Table 2 below provides the testing results showing the efficacy of microbial log-fold reduction on antimicrobial-treated HDPE plastic.

TABLE 2 Active Concentration Polymer Material Range tested (%) Types Efficacy Ion Pure 2 HDPE Broad spectrum Silver Select 5 coverage Zinc Omadine 0.05-0.5 aStaphylococcus aureus, Pseudomonas aeruginosa, Escherichia coli, Candida albicans, and Aspergillus brasiliensis
  • Table 3 below provides the testing results showing the efficacy of microbial log-fold reduction on antimicrobial-treated plastic, after wash dry cycles, or immersion.

TABLE 3 Active Concentration Polymer Material Range tested (%) Types Efficacy Ion Pure - 7d WDCb 2 HDPE No efficacy Silver Select - 7d WDC 2 No efficacy Zinc Omadine - 7d WDC 0.5 Effectivea Ion Pure - 3d Ic 2 No efficacy Zinc Omadine - 3d I 0.5 Effective aEfficacy demonstrated for Staphylococcus aureus, and Pseudomonas aeruginosa b7 Day Wash Dry Cycle c3 Day Immersion

Depending on the nature of the antimicrobial, the nature of the plastic, the nature of the product and/or the spectrum of microorganism that coverage is required, the antimicrobials listed here may be used alone or in combination. The antimicrobial activity may require the leaching of the impregnated or surface treated antimicrobial agent from the plastic or be restricted to activity on the surface of the plastic or may require both mechanisms. Based on the dynamics of kill, a fast acting but narrower spectrum antimicrobial and a slower acting but broader spectrum antimicrobial may be combined for enhanced antimicrobial coverage. The nature of the polymer and/or product may dictate either one antimicrobial or a combination for optimal antimicrobial efficacy. The need to enhance the spectrum of coverage to gram-positive and gram-negative bacteria, yeasts and molds typically dictates the choice of antimicrobials, alone or in combination.

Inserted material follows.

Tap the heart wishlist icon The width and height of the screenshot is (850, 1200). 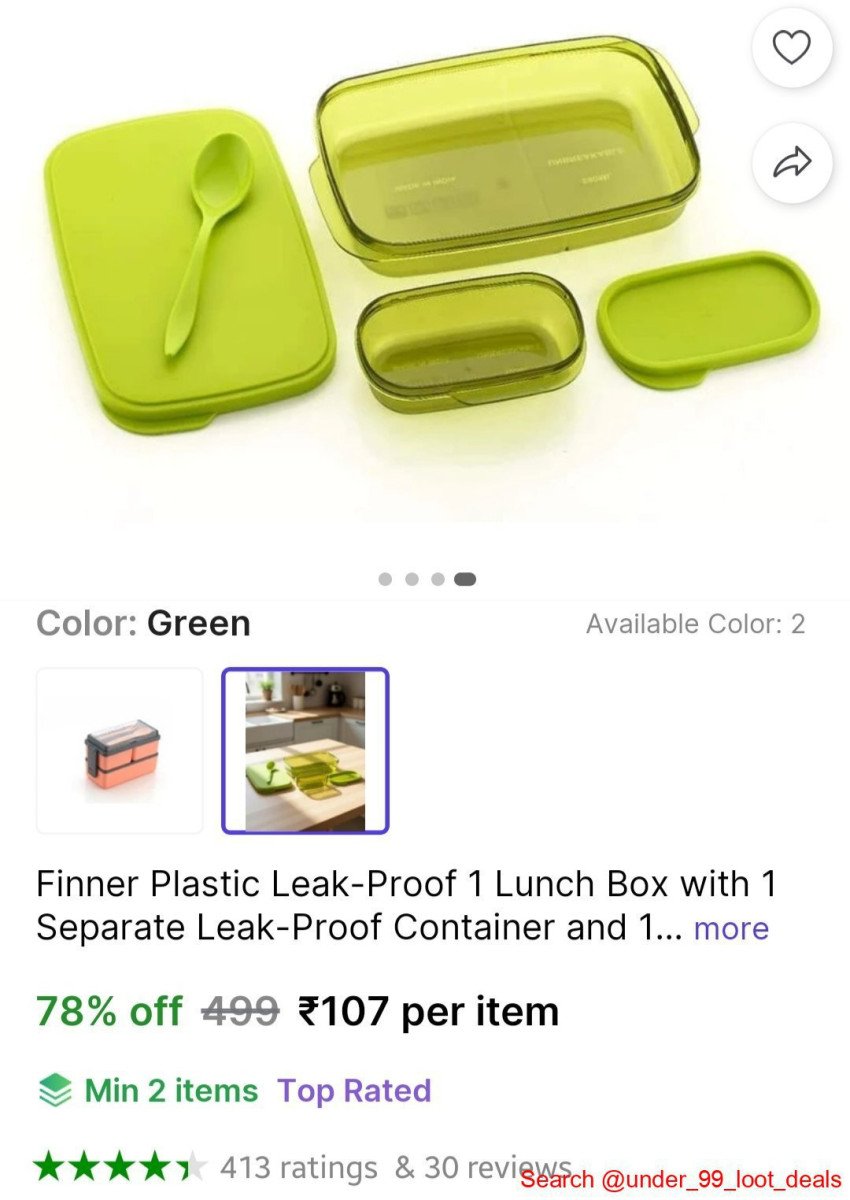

FIGS. 4-6 illustrate different types of container-closure systems that are configured to store a therapeutic agent having one or more preservatives and formed of a polymeric material having selected surfaces treated with one or more antimicrobial additives in accordance with various embodiments of the disclosure. It has been found that container-closure systems configured to dispense preserved or partially-preserved therapeutic agents can become fouled by microorganisms over time due to microbial growth on system surfaces not adequately protected by the preservatives. Unchecked microbial growth in such container-closure systems can decrease the effectiveness of the preservatives over time. Inclusion of antimicrobial additives at selected surfaces of the container-closure systems that are susceptible to microbial contamination can reduce the risk of contaminating or fouling of the therapeutic agent.

Referring now to FIG. 4, there is shown a container-closure system 400 configured to store a therapeutic agent provided with a preservative in accordance with various embodiments. The therapeutic agent is stored within a vessel 401 formed as a polymeric enclosure 402. An applicator 404 is fluidly coupled to the vessel 401 via a fluid channel. In the embodiment shown in FIG. 4, the fluid channel typically does not include a unidirectional valve (but may include such a valve in accordance with various embodiments). The fluid channel may incorporate a filter. In the embodiment shown in FIG. 4, the applicator 404 has a generally tapering dropper 406 with a tip having an orifice 405 through which the therapeutic agent is dispensed to a target location of the body, such as the eyes, nostrils, years, or other portion of the body. The container-closure system 400 includes a removable cap 415 which can be screwed on and off of a thread arrangement provided on a base of the applicator 404 or an upper portion of the vessel 401.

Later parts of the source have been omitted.